• _INPUT DATA_:
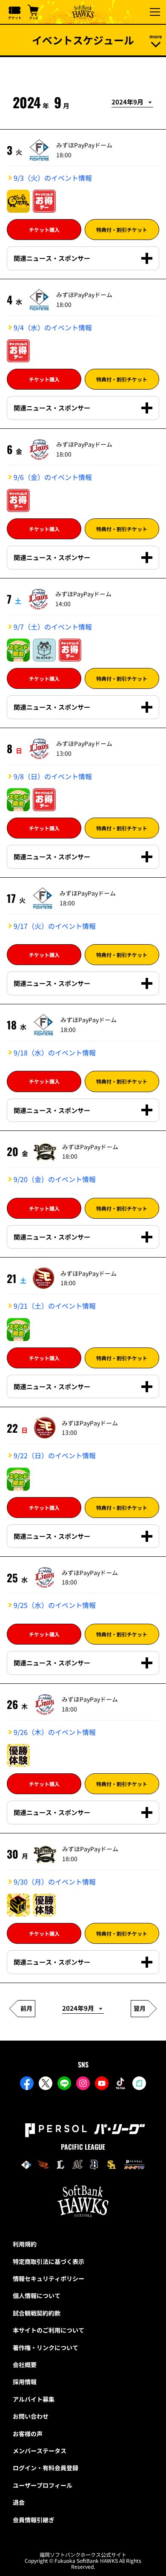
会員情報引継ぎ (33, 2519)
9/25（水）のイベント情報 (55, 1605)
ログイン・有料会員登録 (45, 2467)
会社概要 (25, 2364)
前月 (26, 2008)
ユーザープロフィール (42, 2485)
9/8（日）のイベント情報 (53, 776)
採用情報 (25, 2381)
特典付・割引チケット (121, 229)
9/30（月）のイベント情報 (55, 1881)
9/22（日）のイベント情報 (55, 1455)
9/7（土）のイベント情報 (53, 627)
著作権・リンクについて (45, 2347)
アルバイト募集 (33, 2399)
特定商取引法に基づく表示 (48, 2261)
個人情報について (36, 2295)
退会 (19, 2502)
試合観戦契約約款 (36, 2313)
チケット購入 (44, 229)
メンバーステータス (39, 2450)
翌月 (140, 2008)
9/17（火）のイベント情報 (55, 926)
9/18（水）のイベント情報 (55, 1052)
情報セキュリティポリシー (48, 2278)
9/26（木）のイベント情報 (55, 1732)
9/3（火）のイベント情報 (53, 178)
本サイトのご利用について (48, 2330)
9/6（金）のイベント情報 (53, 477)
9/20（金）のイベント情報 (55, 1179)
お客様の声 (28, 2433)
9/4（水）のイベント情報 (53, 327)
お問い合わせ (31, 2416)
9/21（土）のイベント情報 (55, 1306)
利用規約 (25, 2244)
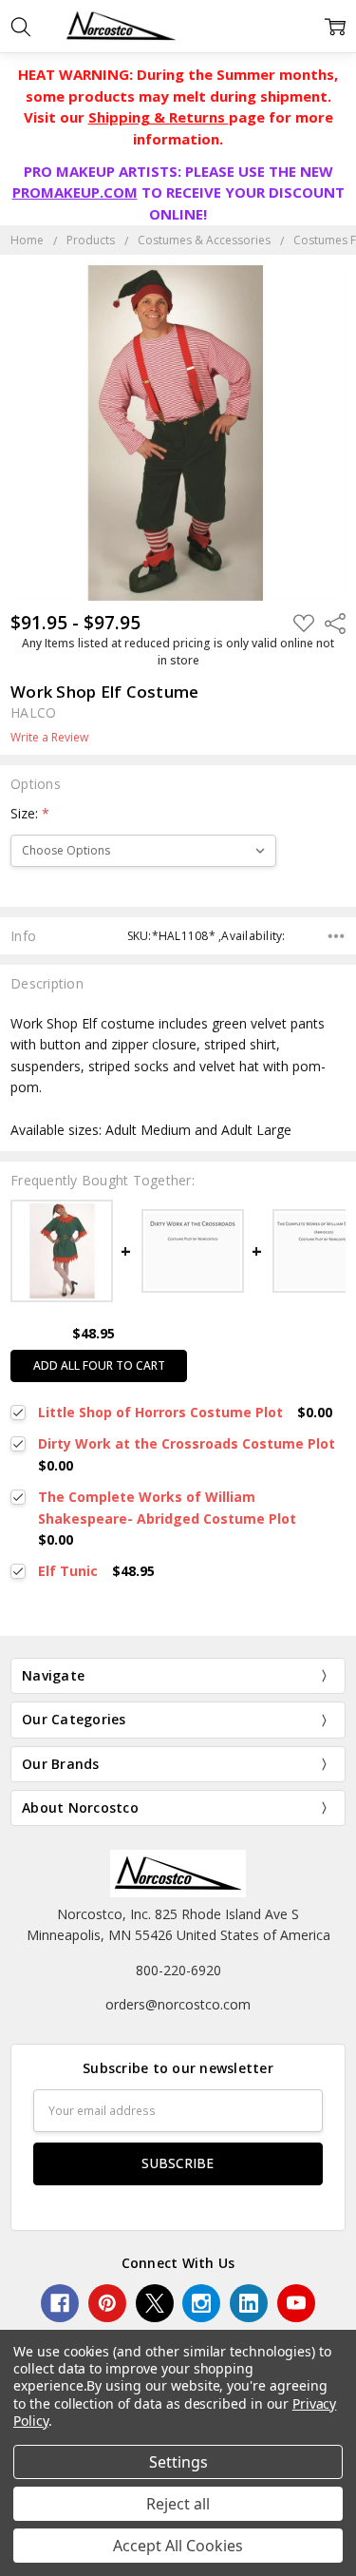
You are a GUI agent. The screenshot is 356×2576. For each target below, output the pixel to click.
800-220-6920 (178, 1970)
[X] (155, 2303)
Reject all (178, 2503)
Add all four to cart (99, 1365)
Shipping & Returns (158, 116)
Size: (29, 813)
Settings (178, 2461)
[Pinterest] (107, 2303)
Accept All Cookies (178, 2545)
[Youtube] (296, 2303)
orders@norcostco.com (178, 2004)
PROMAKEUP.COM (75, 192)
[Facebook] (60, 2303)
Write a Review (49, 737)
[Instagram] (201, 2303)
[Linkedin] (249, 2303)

• _TASK PROMPT_:
Could you set down verbatim the lines from the beginning of the entries above through the line containing "9/3（火）のイベント情報 (53, 178)", both included, leaving out the pictures?

• _RESULT OF THIS TASK_:
会員情報引継ぎ (33, 2519)
9/25（水）のイベント情報 (55, 1605)
ログイン・有料会員登録 (45, 2467)
会社概要 (25, 2364)
前月 (26, 2008)
ユーザープロフィール (42, 2485)
9/8（日）のイベント情報 (53, 776)
採用情報 (25, 2381)
特典付・割引チケット (121, 229)
9/30（月）のイベント情報 (55, 1881)
9/22（日）のイベント情報 (55, 1455)
9/7（土）のイベント情報 (53, 627)
著作権・リンクについて (45, 2347)
アルバイト募集 (33, 2399)
特定商取引法に基づく表示 (48, 2261)
個人情報について (36, 2295)
退会 (19, 2502)
試合観戦契約約款 (36, 2313)
チケット購入 (44, 229)
メンバーステータス (39, 2450)
翌月 (140, 2008)
9/17（火）のイベント情報 (55, 926)
9/18（水）のイベント情報 (55, 1052)
情報セキュリティポリシー (48, 2278)
9/26（木）のイベント情報 (55, 1732)
9/3（火）のイベント情報 (53, 178)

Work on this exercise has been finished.